Discounter, die sich aufs Kerngeschäft konzentrieren würden (Datentransport), haben keine Chance - man schaue sich den Providermarkt mal an. Die wenigen guten Ansätze sind gescheitert, was übrig bleibt, bietet auch nur den Rotz der Originale - was wenig verwundert, mangels Handlungs- und Kalkulationsspielraum. - an den Kunden: 25 Milliarden SMS im Jahr 2003, trotz der bekanntlich zu hohen und allorts bemängelten Preise. So manchem Deutschen gehts wohl immer noch zu gut, wenn er Hunderte oder gar Tausende SMS monatlich versendet. Der Umsatz mit Klingeltönen und Logos steigt ungehemmt, während sogar hierzulande mehr und mehr Leute an der Armutsgrenze leben. Netzbetreiber-Portale und sogenannter Premium-Content reduzieren sich fast ausschließlich auf diesen Unsinn. Dazu die bekannte Handybesitzer- statt Handynutzer-Problematik.
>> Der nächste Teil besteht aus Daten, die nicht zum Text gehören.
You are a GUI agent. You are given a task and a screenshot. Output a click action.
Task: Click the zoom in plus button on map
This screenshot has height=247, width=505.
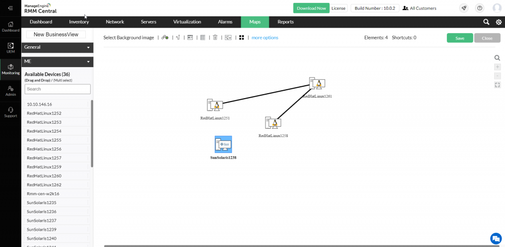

Gegen die Absprachen und den kaputten Markt könnte man ja noch was tun, aber bei den anderen Sachen ... "Tarif scheißegal, Hauptsache geiles Handy". Nicht besser ist die Fraktion, die keine Ahnung hat, welcher Dienst gerade was kostet (kein Wunder bei dem Tarifjungel), aber ihn trotzdem nutzt. Am schlimmsten sind natürlich diejenigen, welche Dienste in Anspruch nehmen, welche sie doch als viel zu teuer ablehnen.
Die Gruppe derer, die Mobilfunk preiswert als diensteunabhängiges Medium nutzen möchte, ist eindeutig in der Minderheit. Vielleicht ist der Markt also doch gar nicht so kaputt wie immer alle behaupten ... ![]()
Als Aktionär freue ich mich über das unmündige Volk, bedanke mich für die Arbeitsplätze von Telekom und T-Mobil (der Großraum Bonn währe wohl arbeitslos ohne die) - und verzichte auf überteuerte Dienste wie SMS (jenseits des Inklusivvolumens), MMS, GPRS, Telefonie (konsequentes Rosinenpicken, siehe mein Handy-Extreme-Howto).
Den Kommentaren im Heise-Forum kann ich mich nur anschliessen. Sollte Ende-zu-Ende-IP-Traffic tatsächlich irgendwann in Abhängigkeit vom Dienst tarifiert werden, gibt es nur eine Lösung: Verschlüsseln, verschlüsseln, verschlüsseln. Tunnels kann man immer graben. Sollte das mal verboten werden, haben wir ein größeres Problem, als daß Netzbetreiber nicht zu Bitschubsern degradiert werden möchten.
Der Rest hängt wohl von der persönlichen Gesinnung ab. Medienrummel veranstalten, Regulieren und Eingreifen, das Volk vor sich selbst schützen (würde es sich schützen, würden sie es nicht nutzen, und das Angebot würde sich anpassen) - oder ärgern daß es lange nicht so schön ist wie es sein sollte, die Lücken nutzen so weit es geht und damit leben?